In PolMine/UCSSR: Using Corpora in Social Science Research

"You shall know a word by the company it keeps" {.smaller}

the often-cited sentence above by Firth (1957: 11) conveys one important idea: The semantic meaning of a word is characterized by the words in its vicinity.
this crucial idea is the basis of quantative approaches of collocation analysis or cooccurrence analysis. Based on the frequency and statistical significant occurrence of words in the context of a query term, collocations or cooccurrences can be identified.
the polmineR package uses the term of cooccurrences and provides a cooccurrences() method because in contrast to the term collocations the more technical term cooccurrences describes the statistical qualities of the approach more fittingly. The term of collocation suggests a relationship between a query term and its context which is a more substantial characterization than can be provided by mere statistical means.
statistically derived cooccurrences indicate linguistic patterns which should be further analysed. The transition between scientific states which are open to intersubjective validation and interpretative patterns require a qualitative analysis of concordances (also called keyword-in-context-analysis, see kwic() method) subsequent to the quantative analysis via cooccurrences.

Initialization {.smaller}

Please note that part of the functionality for the following workflow is only available with polmineR version r as.package_version("0.7.9.9006"). If required, install the current development version of polmineR.
in the examples, the UNGA corpus is used. The corpus has to be activated after loading polmineR.

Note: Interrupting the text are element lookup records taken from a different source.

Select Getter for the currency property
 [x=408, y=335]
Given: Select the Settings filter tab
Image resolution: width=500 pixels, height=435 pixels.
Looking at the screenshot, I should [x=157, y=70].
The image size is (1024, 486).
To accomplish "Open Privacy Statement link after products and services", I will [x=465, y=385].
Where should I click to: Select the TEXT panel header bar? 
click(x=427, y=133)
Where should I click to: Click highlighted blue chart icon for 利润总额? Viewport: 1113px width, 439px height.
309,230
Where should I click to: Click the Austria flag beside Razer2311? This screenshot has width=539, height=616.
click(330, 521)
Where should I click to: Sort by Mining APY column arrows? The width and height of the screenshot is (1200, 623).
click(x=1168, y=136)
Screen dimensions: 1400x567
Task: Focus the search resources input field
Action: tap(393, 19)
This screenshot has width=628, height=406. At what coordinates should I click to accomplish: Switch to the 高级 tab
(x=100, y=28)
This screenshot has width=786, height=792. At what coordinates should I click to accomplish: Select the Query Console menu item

if (packageVersion("polmineR") < package_version("0.7.10.9006"))
  devtools::install_github("PolMine/polmineR", ref = "dev")
library(polmineR)
use("UNGA")

additional packages which we want to use later should be installed as well if necessary.

for (pkg in c("magrittr", "data.table", "networkD3", "igraph", "DT", "RColorBrewer", "tm")){
  if (!pkg %in% rownames(installed.packages())) install.packages(pkg)
  library(package = pkg, character.only = TRUE)
}

The Analysis of Cooccurrences - Basics {.smaller}

the basis of the statistical calculation of cooccurrences is a count of frequencies of words in the context window of a query term (often, the hit of the query is called "node"). Of central interest is whether the occurrence of certain words within the context window is significant, i.e. if the occurrence is not to be expected by chance alone. Here, the occurrence of these words within the context window is compared to the occurrence of these words in the corpus or partition in general.
in particular, a log-likehood test is used to determine cooccurrences. One alternative is the Chi-squared test which however is less robust when confronted with very small number of hits. Threshold values are defined for deployed statistical tests which indicate significance.
for the count, the size of the context window matters. Lexicographical analyses resort to rather small context windows of three to five words to each side of the node. In social science applications, this window can often be larger (ten words or more left and right).
the number of statistical significant cooccurrences is dependent on the size of the corpus or subcorpus. This might limit the possibility to analyse all significant cooccurrences which makes justified filtering and reduction very imporant.

Calculation of cooccurrences with polmineR {.smaller}

the cooccurrences() method which provides the calculation of cooccurrences can be useds on entire corpora or on partition objects.
the following function calculates the cooccurrences of the query "Islam". In addition, a window size of ten words to each side is defined.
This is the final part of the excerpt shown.